Nuove indiscrezioni esclusive sul conto del secondo smartphone pieghevole della famiglia Google Pixel parlano di un cambio di strategia riguardo al nome, che renderebbe il dispositivo — che fino a questo momento era stato quasi automaticamente identificato come Google Pixel Fold 2 — parte integrante della prossima serie Pixel 9.
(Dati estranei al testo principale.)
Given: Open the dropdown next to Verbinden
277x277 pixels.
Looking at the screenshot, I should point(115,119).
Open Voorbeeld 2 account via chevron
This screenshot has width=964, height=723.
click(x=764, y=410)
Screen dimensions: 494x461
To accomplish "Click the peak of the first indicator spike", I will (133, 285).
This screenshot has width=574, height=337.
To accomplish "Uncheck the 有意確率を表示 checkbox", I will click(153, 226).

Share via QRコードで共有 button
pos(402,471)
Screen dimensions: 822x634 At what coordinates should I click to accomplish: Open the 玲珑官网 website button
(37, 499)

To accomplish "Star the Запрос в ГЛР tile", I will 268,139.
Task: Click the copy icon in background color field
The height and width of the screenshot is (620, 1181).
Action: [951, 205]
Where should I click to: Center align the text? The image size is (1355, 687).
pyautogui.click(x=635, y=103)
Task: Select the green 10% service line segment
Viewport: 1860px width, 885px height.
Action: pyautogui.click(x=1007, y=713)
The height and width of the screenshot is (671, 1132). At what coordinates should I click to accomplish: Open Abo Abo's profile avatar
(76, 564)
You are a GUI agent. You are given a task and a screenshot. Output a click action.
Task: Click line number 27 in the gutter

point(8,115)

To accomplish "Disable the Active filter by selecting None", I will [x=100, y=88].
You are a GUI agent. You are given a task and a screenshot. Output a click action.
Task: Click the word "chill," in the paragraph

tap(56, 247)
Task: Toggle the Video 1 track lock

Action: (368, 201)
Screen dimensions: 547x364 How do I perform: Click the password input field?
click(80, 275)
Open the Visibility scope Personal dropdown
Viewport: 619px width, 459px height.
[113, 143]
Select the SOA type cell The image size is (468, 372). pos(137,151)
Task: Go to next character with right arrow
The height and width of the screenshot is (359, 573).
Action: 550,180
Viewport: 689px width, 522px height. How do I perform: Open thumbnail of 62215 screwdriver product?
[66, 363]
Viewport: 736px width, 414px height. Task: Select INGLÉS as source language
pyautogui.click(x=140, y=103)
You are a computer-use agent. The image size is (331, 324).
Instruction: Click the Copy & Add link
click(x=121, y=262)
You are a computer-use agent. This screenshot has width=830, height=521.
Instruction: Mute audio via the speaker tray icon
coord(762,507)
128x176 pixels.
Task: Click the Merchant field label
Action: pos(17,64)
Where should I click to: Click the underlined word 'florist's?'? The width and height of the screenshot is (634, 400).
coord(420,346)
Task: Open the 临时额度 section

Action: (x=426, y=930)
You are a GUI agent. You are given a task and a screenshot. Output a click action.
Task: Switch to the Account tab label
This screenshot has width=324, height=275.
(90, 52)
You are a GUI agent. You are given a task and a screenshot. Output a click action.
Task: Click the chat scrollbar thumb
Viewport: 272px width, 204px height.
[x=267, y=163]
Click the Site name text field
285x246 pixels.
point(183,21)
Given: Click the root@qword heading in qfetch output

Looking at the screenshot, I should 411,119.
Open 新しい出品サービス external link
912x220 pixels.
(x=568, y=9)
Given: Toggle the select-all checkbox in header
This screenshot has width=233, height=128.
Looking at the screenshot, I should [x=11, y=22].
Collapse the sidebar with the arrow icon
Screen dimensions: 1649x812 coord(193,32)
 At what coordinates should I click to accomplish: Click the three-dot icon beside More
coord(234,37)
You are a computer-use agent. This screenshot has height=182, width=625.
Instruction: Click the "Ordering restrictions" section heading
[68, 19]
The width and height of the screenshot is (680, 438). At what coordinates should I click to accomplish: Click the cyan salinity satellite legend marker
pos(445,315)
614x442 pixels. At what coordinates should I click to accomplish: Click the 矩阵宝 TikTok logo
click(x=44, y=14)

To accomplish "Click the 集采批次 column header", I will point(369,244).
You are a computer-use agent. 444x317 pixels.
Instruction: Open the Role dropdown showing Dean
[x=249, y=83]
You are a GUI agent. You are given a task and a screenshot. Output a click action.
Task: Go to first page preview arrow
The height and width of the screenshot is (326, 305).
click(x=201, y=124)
Novità nella gamma Google Pixel

Sin dal lancio della serie Pixel nel 2016, la lineup di punta del colosso di Mountain View è sempre stata composta da due dispositivi, cui si aggiungeva puntualmente un Pixel “-a” di fascia media. Ebbene, quest’anno — salvo ribaltoni — assisteremo ad un cambio di rotta: come vi avevamo raccontato nei giorni scorsi, insieme a Google Pixel 9 e Google Pixel 9 Pro, dovrebbe essere proposto anche un modello di taglia “extra-large”: Google Pixel 9 Pro XL.

In attesa di capire se questo cambiamento nella parte più alta della gamma avrà ripercussioni sulla fascia media — già da tempo si parla di una serie Pixel “-a” prossima alla cancellazione —, le indiscrezioni di oggi coinvolgono nel discorso anche il prossimo Pixel pieghevole.

Il pieghevole cambia nome?

Stando a quanto raccolto dalla fonte, infatti, nei piani di Google ci sarebbe una gamma Pixel 9 formata da quattro modelli:

  • Pixel 9 – nome in codice “tokay”
  • Pixel 9 Pro – nome in codice “caiman”
  • Pixel 9 Pro XL – nome in codice “komodo”
  • Pixel 9 Pro Fold – nome in codice “comet”.

Questi nomi, peraltro, sono stati confermati anche dal software che il team di Mountain View sta sviluppando per i Pixel 2024. L’ultima voce è quella più interessante: fino a questo momento il nome in codice “comet” era stato associato a Google Pixel Fold 2, che Big G avrebbe scelto di identificare come Google Pixel 9 Pro Fold. La fase di sviluppo del dispositivo impone di esercitare cautela: anche questo nome potrebbe benissimo non essere definitivo; ad ogni modo, la scelta è di per sé significativa: il prossimo pieghevole verrebbe considerato dal team di Google come parte integrante della serie Pixel 9.

Un cambiamento necessario

Un deciso cambio di strategia rispetto allo sfortunato predecessore: Google Pixel Fold era stato presentato al Google I/O, dunque la stessa casa madre l’aveva inquadrato come un dispositivo “di metà anno”, invece che come un flagship a tutti gli effetti (a dispetto di un prezzo, quello sì, indubbiamente premium). I primi acquirenti avevano ricevuto Pixel Fold a fine giugno, ritrovandosi tra le mani un dispositivo costosissimo, con all’interno un chipset — il Tensor G2 — vecchio di nove mesi e già impiegato su modelli molto più economici e con la garanzia di soli tre anni di aggiornamenti del sistema operativo Android. Pochi mesi più tardi, a ottobre, 2023, sarebbero arrivati anche gli ottimi Google Pixel 8 a rendere Pixel Fold ancora meno appetibile tra un Tensor G3, un supporto software più che raddoppiato e una manciata di funzionalità esclusive.

Insomma, se Google decidesse davvero di abbandonare il nome Pixel Fold 2 in favore di Pixel 9 Pro Fold, ciò potrebbe essere indicativo di una nuova strategia: non più un pieghevole come dispositivo a sé e di nicchia, bensì uno smartphone perfettamente inserito nella line-up del brand. Il primo passo per attuare questa nuova strategia è anche uno dei più importanti: si è già parlato del fatto che il secondo pieghevole di Big G dovrebbe saltare a piè pari l’attuale Tensor G3 e servirsi del nuovo Tensor G4. In aggiunta a questo, gli ultimi render del dispositivo evidenziano anche un maggiore allineamento ai Pixel 9 in termini di design (mentre il primo Pixel Fold è più simile ai Pixel 7 che ai Pixel 8).

La scelta di Google — che con questo secondo pieghevole avrà parecchio da dimostrare — rappresenterebbe un unicum nel panorama mobile, visto che gli altri produttori — a partire da Samsung — sono soliti separare i pieghevoli dagli altri modelli premium.